I feel dirty right now, and nauseated, having tried to read one of William Kristol’s editorials in the NY Times. Loathing and revulsion don’t cover the reactions I have to that man. I have despised him since he first came to my attention, back around 2002 when I started paying attention to the fact that there were evil people with power who really, really wanted us to go to war. I would say that I can’t believe the Times hired the guy, were it not for the fact that the Times credulously accepted the kinds of arguments Kristol and his ilk offered for why we should go to war.
Something else that made me feel dirty and nauseated was this article about the evil that is Facebook. I resisted Facebook for a very long time, but finally joined a few months ago, after people convinced me it was one of the more benign social networking sites out there. Wrong! It’s owned by some really dreadful people who are glad to give the CIA access to all your information. I looked into deleting my account, but it turns you can’t do that--you can only “deactivate it.”
But this is not a post about Kristol or the Times--or Facebook or spying. It’s a post about dirt and dirtiness and cleanliness, and Kristol et al is useful in that they show the way dirtiness and cleanliness are states of mind, the way things we think about can make us feel, genuinely (not just as a figure of speech), that we need to take a shower.
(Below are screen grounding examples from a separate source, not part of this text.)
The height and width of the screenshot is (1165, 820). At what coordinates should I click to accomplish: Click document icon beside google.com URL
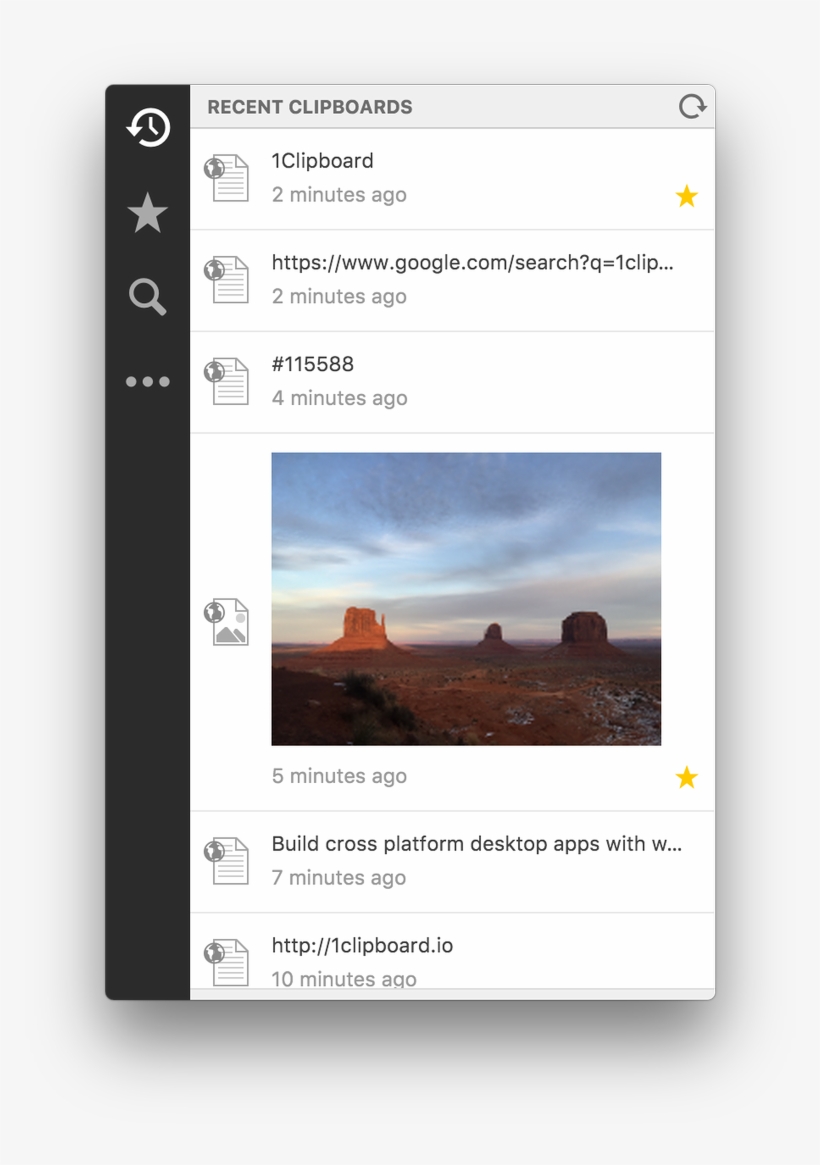click(227, 280)
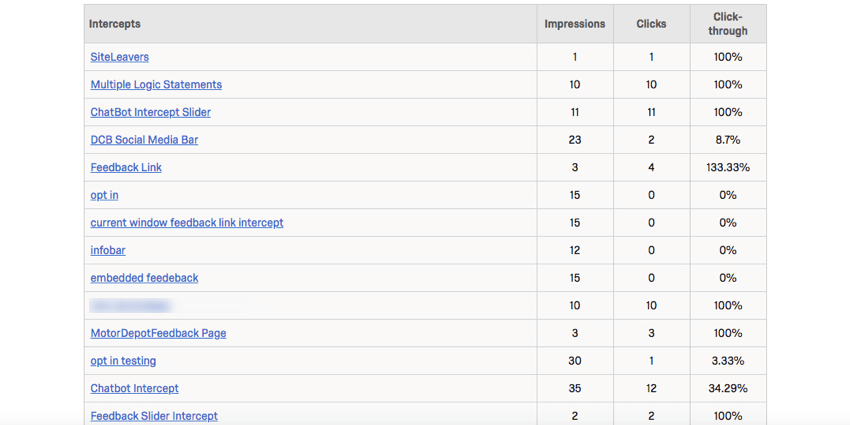Screen dimensions: 850x425
Task: Click the 34.29% click-through value
Action: [x=727, y=388]
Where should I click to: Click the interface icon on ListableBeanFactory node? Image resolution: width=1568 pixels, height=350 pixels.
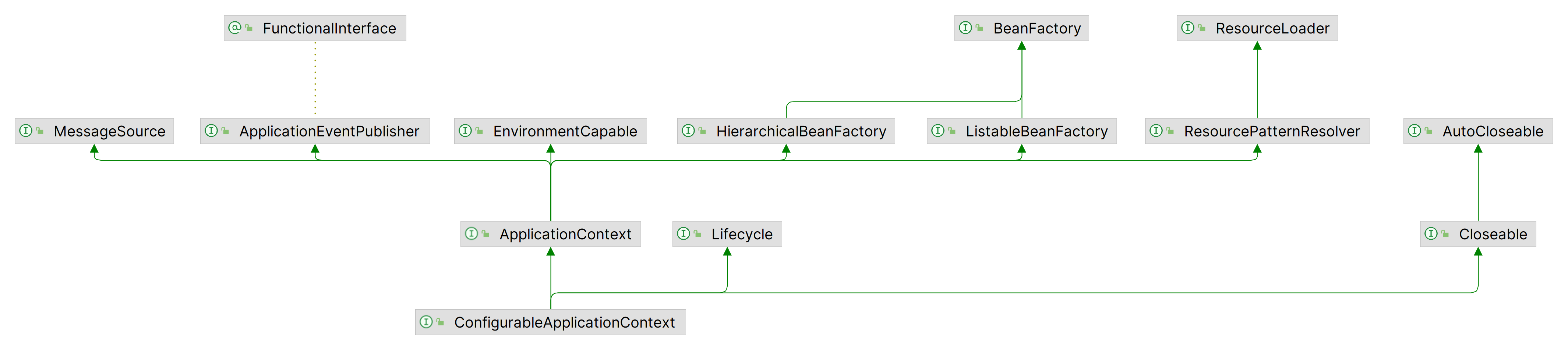point(937,131)
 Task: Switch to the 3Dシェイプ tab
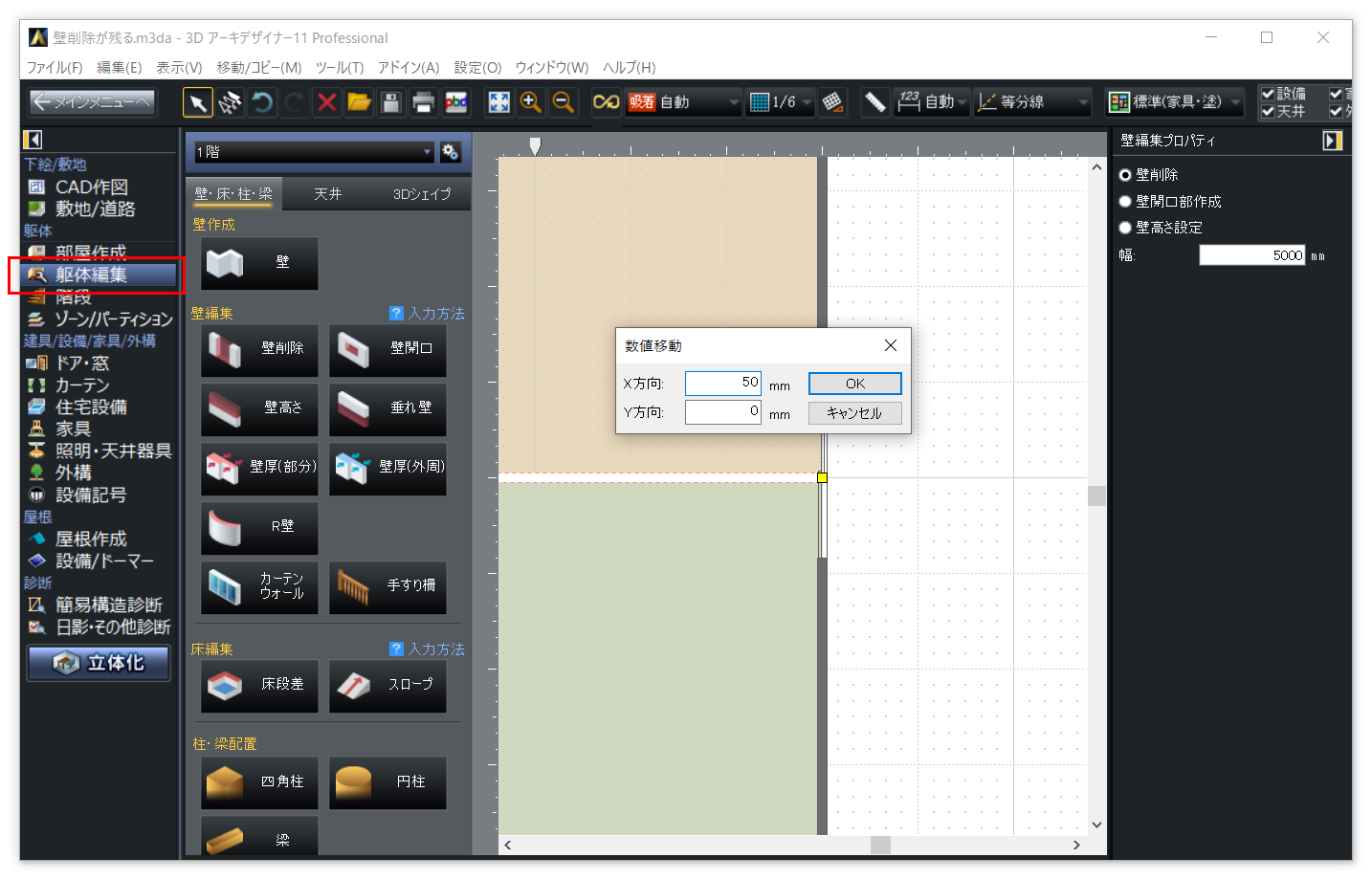coord(422,194)
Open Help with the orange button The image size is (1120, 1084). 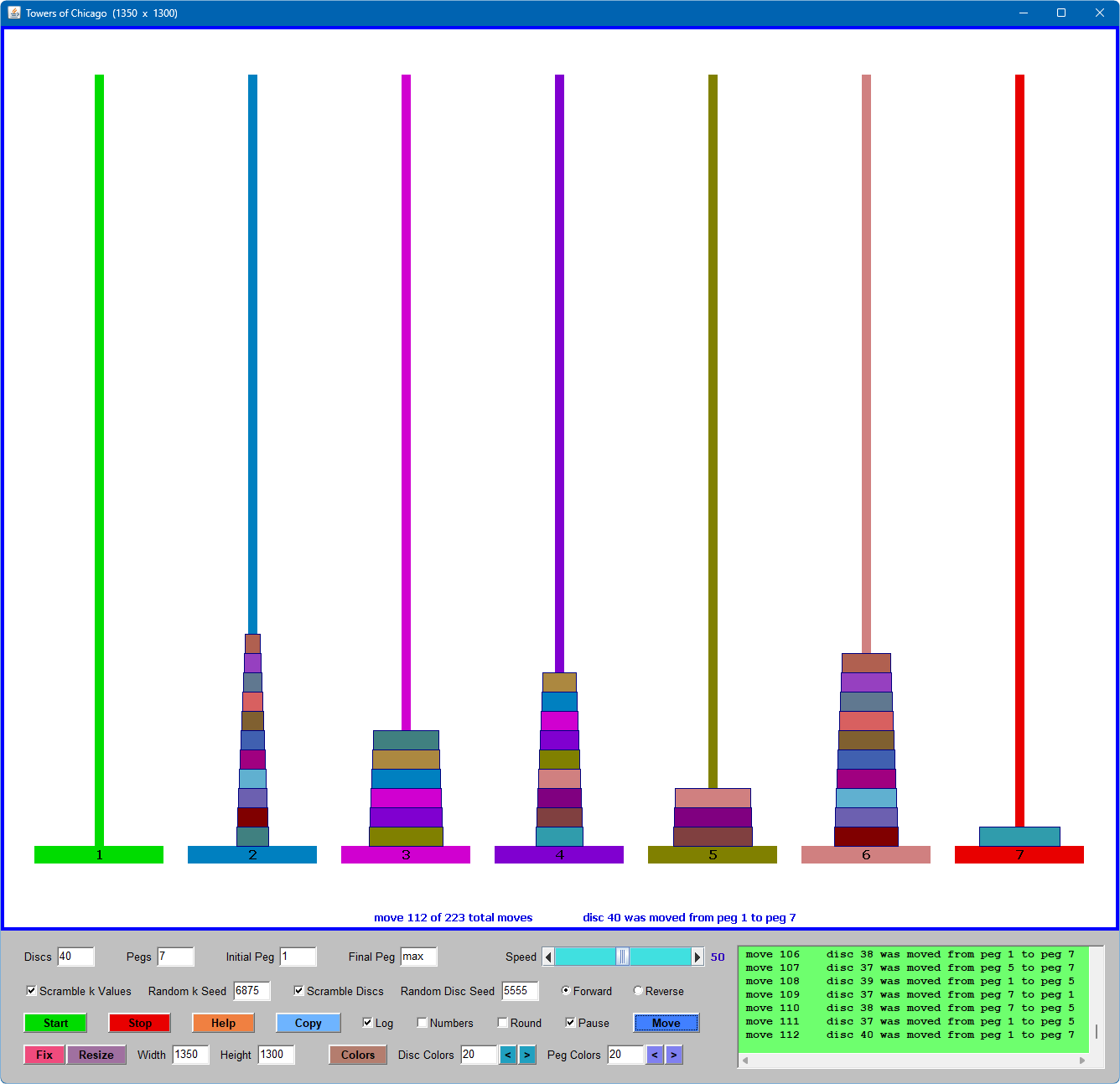point(223,1023)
This isn’t a new idea. It’s covered quite well in Purity and Danger by Mary Douglas, a book about ritual filth and purity that I had to read in grad school and liked well enough that I read it again later, just for fun. I’m looking forward to rereading it this summer, both just for the fun of it and as research for an essay I want to write about that concept of contamination ever so important to childhood, namely, cooties.